Las relaciones de vecindad, innatas en nuestra sociedad, nacen de la convivencia entre personas que comparten una serie de bienes y/o elementos comunes que pueden ser de naturaleza material (ascensores, jardines comunitarios, escaleras, fachadas, terrazas, etc.) y/o inmaterial. Estos últimos hacen referencia a ese  espacio común que compartimos con otras personas en el cual susceptible de generar agresiones ambientales o concentración de la contaminación en un lugar y momento concreto conocidas también como inmisiones[1].

A nivel estatal, las inmisiones no se encuentran reguladas en el Código Civil español. Tampoco la Ley 37/2003 del Ruido establece una regulación de las emisiones acústicas producidas por actividades domésticas y/o comportamientos de vecinos cuando la contaminación acústica producida no sobrepase los límites tolerables según lo establecido por las ordenanzas municipales o usos locales, que no son otros que las buenas prácticas o conductas razonables de convivencia entre conciudadanos.

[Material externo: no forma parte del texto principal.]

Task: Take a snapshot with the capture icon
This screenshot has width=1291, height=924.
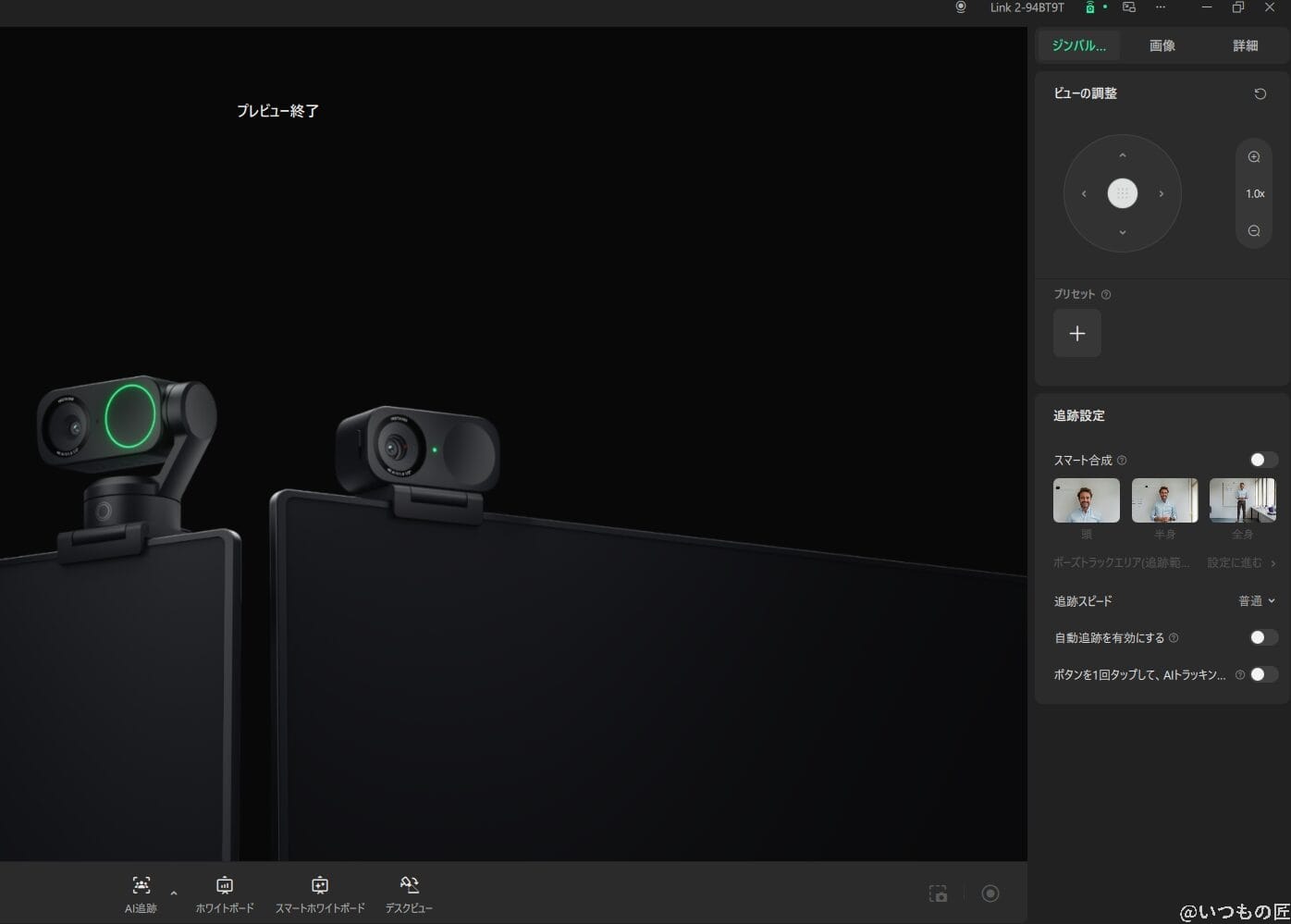Action: [x=938, y=893]
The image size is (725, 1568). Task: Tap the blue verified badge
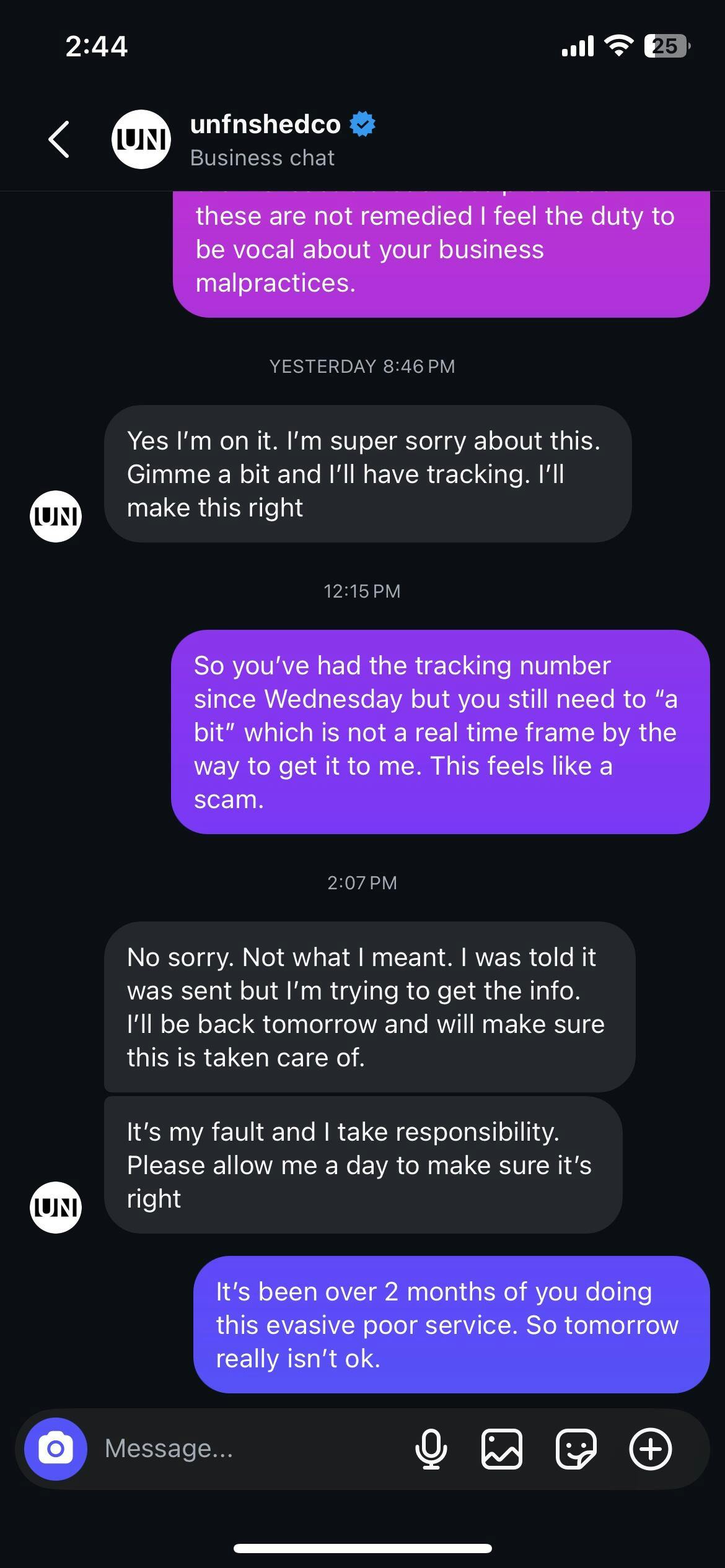pos(362,124)
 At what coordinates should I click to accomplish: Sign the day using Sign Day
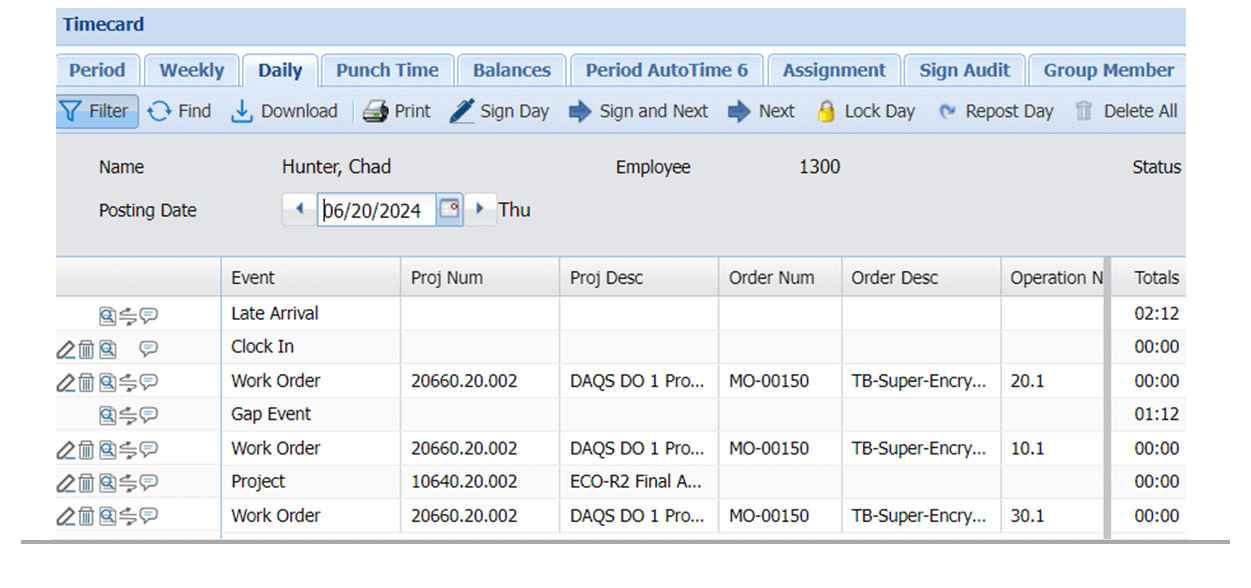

Por el contrario, nuestro ordenamiento jurídico sí que prevé una serie de mecanismos para cesar y/o hacer frente a los posibles daños y perjuicios producidos por este tipo de conductas:

  1. Vía administrativa: Mediante lo establecido por las administraciones locales en sus respectivas ordenanzas.
  2. Procedimiento civil: Acción de responsabilidad extracontractual por daños y perjuicios.
  3. Procedimiento penal: Denuncia o querella penal para reclamar daños y perjuicios por las posibles lesiones que puedan ocasionar ciertas inmisiones[2].

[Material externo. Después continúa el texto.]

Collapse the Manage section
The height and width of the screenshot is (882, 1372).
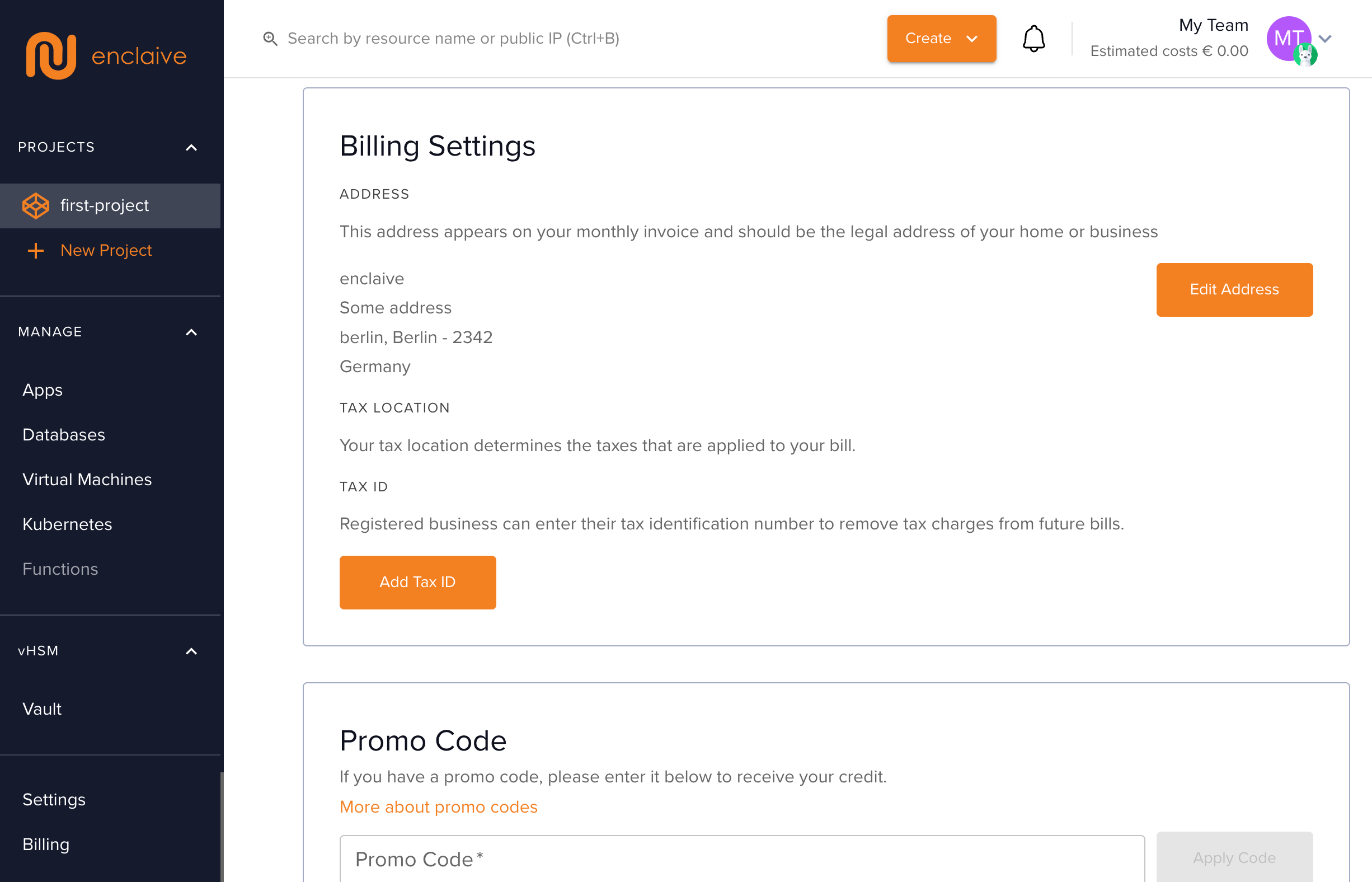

Sin embargo, que las inmisiones sean legítimas o ilegitimas, estén o no reguladas, o vulneren o no ciertos límites suele provocar una degeneración de las relaciones vecinales y una situación personal insoportable a quien o quienes las padecen. Además, el incumplimiento de sanciones administrativas o la espera de una sentencia favorable suponen un serio perjuicio para las personas que sufren las molestias, que pueden seguir padeciéndolas durante años.

A lo anterior habría que añadir aquellas molestias ocasionadas por inmisiones que no infringen una norma o carecen de una regulación. Estas y otras situaciones de difícil solución requieren alternativas que faciliten las buenas relaciones vecinales y la vida en el hogar.

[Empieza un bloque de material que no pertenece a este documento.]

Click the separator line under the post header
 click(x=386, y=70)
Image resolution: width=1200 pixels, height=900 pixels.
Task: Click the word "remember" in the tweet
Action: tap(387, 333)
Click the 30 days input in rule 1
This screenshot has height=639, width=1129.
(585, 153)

En este sentido, la mediación representa una alternativa ventajosa para la gestión de conflictos derivados generados por inmisiones en el ámbito de las relaciones vecinales por varios motivos:

  • La flexibilidad de su procedimiento facilita la resolución de situaciones desreguladas
  • Favorece la convivencia
  • Ofrece una alternativa más rápida y económica que la vía judicial
  • Permite a las partes alcanzar soluciones basadas en intereses comunes
  • Habilita un espacio privado para que las partes puedan dialogar libremente sobre sus problemas e inquietudes, sin temor al “qué dirán”.
  • Todas las partes implicadas toman conciencia del problema en cuestión

En este sentido, la policía suele intervenir con frecuencia ante las quejas que provocan las inmisiones. Los agentes realizan las comprobaciones pertinentes y, en su caso, recogerán la denuncia correspondiente. Si por el contrario dichas inmisiones no se encuentran reguladas, informan de la incapacidad de la administración para resolver el problema y de la existencia de la vía jurisdiccional, o de la posibilidad de acudir a mediación. Esto último dependerá, en mayor o menor medida, de que los agentes estén informados y formados sobre la mediación, en qué consiste o, en su caso, de la existencia de un servicio local de mediación comunitaria.


[1] Definición de inmisión según la Real Academia Española de la Lengua.

[2] En este sentido, algunas sentencias del Tribunal Constitucional consideran las inmisiones un elemento que vulnera el derecho fundamental de inviolabilidad de domicilio.